On cherche autour de soi avec anxiété, on se regarde, et l’on se demande :
Qui est-ce qui fait tout ce ravage ? Qui est-ce qui fait tout le mal ? quel est le coupable ? qui faut-il punir ? qui faut-il frapper ?
Le parti de la peur, en Europe, dit : C’est la France. En France, il dit : C’est Paris. A Paris, il dit : C’est la presse. L’homme froid qui observe et qui pense dit : Le coupable, ce n’est pas la presse, ce n’est pas Paris, ce n’est pas la France ; le coupable, c’est l’esprit humain !

Exercices >>
1/ Traduisez en anglais cette phrase du texte fourni : « L’homme froid qui observe et qui pense dit : Le coupable, ce n’est pas la presse, ce n’est pas Paris, ce n’est pas la France ; le coupable, c’est l’esprit humain ! »
2/ D’après le texte fourni, quel coupable le parti de la peur désigne-t-il à Paris ?
3/ Reprenez le texte sur la recherche d’un coupable au point où il s’arrête.
Les données qui suivent forment un matériau indépendant du texte fourni.

Données extraites >>

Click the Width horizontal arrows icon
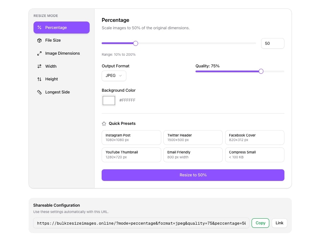Screen dimensions: 313x237 pyautogui.click(x=40, y=66)
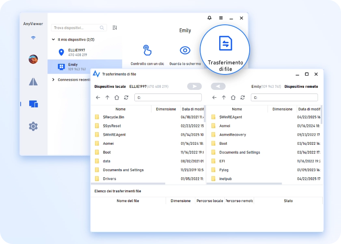
Task: Open settings gear in sidebar
Action: pos(33,126)

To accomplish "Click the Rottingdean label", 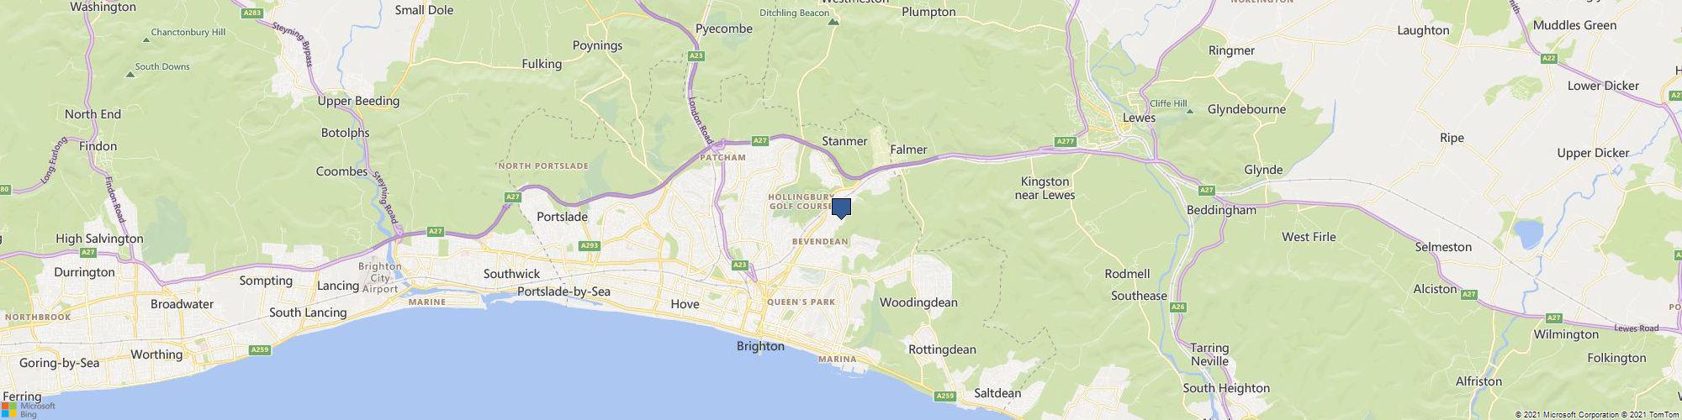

Corrigés >>
1/ The cold man who observes and who thinks says: The culprit is not the press, it is not Paris, it is not France; the culprit is the human mind!

2/ La presse.

3/
C’est l’esprit humain. L’esprit humain qui a fait les nations ce qu’elles sont ; qui, depuis l’origine des choses, scrute, examine, discute, débat, doute, contredit, approfondit, affirme et poursuit sans relâche la solution du problème éternellement posé à la créature par le créateur. C’est l’esprit humain qui, sans cesse persécuté, combattu, comprimé, refoulé, ne disparaît que pour reparaître, et, passant d’une besogne à l’autre, prend successivement de siècle en siècle la figure de tous les grands agitateurs… C’est l’esprit humain qui, depuis que l’histoire existe, a transformé les sociétés et les gouvernements selon une loi de plus en plus acceptable par la raison, qui a été la théocratie, l’aristocratie, la monarchie, et qui est aujourd’hui la démocratie. »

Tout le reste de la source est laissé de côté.